# [WHAT IS REQUIRED]
These entries are to be retyped in full, word for word.

Stored items:
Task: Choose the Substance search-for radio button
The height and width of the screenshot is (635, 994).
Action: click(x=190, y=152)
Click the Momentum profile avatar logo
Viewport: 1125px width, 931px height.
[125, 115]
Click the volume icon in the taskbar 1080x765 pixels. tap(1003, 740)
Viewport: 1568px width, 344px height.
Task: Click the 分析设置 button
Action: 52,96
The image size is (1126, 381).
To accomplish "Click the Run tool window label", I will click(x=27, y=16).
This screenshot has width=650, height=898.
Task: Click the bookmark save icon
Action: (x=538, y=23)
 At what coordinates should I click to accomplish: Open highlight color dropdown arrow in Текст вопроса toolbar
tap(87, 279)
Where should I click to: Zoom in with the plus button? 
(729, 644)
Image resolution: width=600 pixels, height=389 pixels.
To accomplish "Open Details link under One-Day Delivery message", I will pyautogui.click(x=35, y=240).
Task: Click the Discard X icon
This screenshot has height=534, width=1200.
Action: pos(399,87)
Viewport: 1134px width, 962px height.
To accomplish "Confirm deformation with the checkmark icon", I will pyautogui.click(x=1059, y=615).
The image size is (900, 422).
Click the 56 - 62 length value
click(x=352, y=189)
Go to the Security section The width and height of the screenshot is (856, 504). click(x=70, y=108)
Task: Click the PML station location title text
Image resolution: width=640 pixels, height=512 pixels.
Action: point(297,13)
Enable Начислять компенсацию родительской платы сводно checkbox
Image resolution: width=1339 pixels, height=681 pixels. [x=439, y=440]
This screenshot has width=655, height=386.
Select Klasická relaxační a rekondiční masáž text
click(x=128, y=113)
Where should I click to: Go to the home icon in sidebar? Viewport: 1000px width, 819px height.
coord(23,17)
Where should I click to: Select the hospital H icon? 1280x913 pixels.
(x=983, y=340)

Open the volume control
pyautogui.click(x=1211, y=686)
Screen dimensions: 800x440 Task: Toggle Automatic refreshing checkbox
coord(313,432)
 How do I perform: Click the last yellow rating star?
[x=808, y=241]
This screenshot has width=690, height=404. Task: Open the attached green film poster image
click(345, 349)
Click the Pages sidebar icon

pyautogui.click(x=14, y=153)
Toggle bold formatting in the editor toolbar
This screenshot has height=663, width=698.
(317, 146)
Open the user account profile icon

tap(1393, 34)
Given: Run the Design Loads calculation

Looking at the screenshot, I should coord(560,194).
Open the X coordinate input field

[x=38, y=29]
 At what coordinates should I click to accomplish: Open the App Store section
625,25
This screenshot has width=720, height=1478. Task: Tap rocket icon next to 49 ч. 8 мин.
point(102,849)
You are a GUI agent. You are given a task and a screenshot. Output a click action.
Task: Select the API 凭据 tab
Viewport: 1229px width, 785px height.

# [THE ANSWER]
Task: Choose the Substance search-for radio button
The height and width of the screenshot is (635, 994).
Action: click(x=190, y=152)
Click the Momentum profile avatar logo
Viewport: 1125px width, 931px height.
[125, 115]
Click the volume icon in the taskbar 1080x765 pixels. tap(1003, 740)
Viewport: 1568px width, 344px height.
Task: Click the 分析设置 button
Action: 52,96
The image size is (1126, 381).
To accomplish "Click the Run tool window label", I will click(x=27, y=16).
This screenshot has width=650, height=898.
Task: Click the bookmark save icon
Action: (x=538, y=23)
 At what coordinates should I click to accomplish: Open highlight color dropdown arrow in Текст вопроса toolbar
tap(87, 279)
Where should I click to: Zoom in with the plus button? 
(729, 644)
Image resolution: width=600 pixels, height=389 pixels.
To accomplish "Open Details link under One-Day Delivery message", I will pyautogui.click(x=35, y=240).
Task: Click the Discard X icon
This screenshot has height=534, width=1200.
Action: pos(399,87)
Viewport: 1134px width, 962px height.
To accomplish "Confirm deformation with the checkmark icon", I will pyautogui.click(x=1059, y=615).
The image size is (900, 422).
Click the 56 - 62 length value
click(x=352, y=189)
Go to the Security section The width and height of the screenshot is (856, 504). click(x=70, y=108)
Task: Click the PML station location title text
Image resolution: width=640 pixels, height=512 pixels.
Action: point(297,13)
Enable Начислять компенсацию родительской платы сводно checkbox
Image resolution: width=1339 pixels, height=681 pixels. [x=439, y=440]
This screenshot has width=655, height=386.
Select Klasická relaxační a rekondiční masáž text
click(x=128, y=113)
Where should I click to: Go to the home icon in sidebar? Viewport: 1000px width, 819px height.
coord(23,17)
Where should I click to: Select the hospital H icon? 1280x913 pixels.
(x=983, y=340)

Open the volume control
pyautogui.click(x=1211, y=686)
Screen dimensions: 800x440 Task: Toggle Automatic refreshing checkbox
coord(313,432)
 How do I perform: Click the last yellow rating star?
[x=808, y=241]
This screenshot has width=690, height=404. Task: Open the attached green film poster image
click(345, 349)
Click the Pages sidebar icon

pyautogui.click(x=14, y=153)
Toggle bold formatting in the editor toolbar
This screenshot has height=663, width=698.
(317, 146)
Open the user account profile icon

tap(1393, 34)
Given: Run the Design Loads calculation

Looking at the screenshot, I should coord(560,194).
Open the X coordinate input field

[x=38, y=29]
 At what coordinates should I click to accomplish: Open the App Store section
625,25
This screenshot has width=720, height=1478. Task: Tap rocket icon next to 49 ч. 8 мин.
point(102,849)
You are a GUI agent. You are given a task and a screenshot. Output a click action.
Task: Select the API 凭据 tab
Viewport: 1229px width, 785px height.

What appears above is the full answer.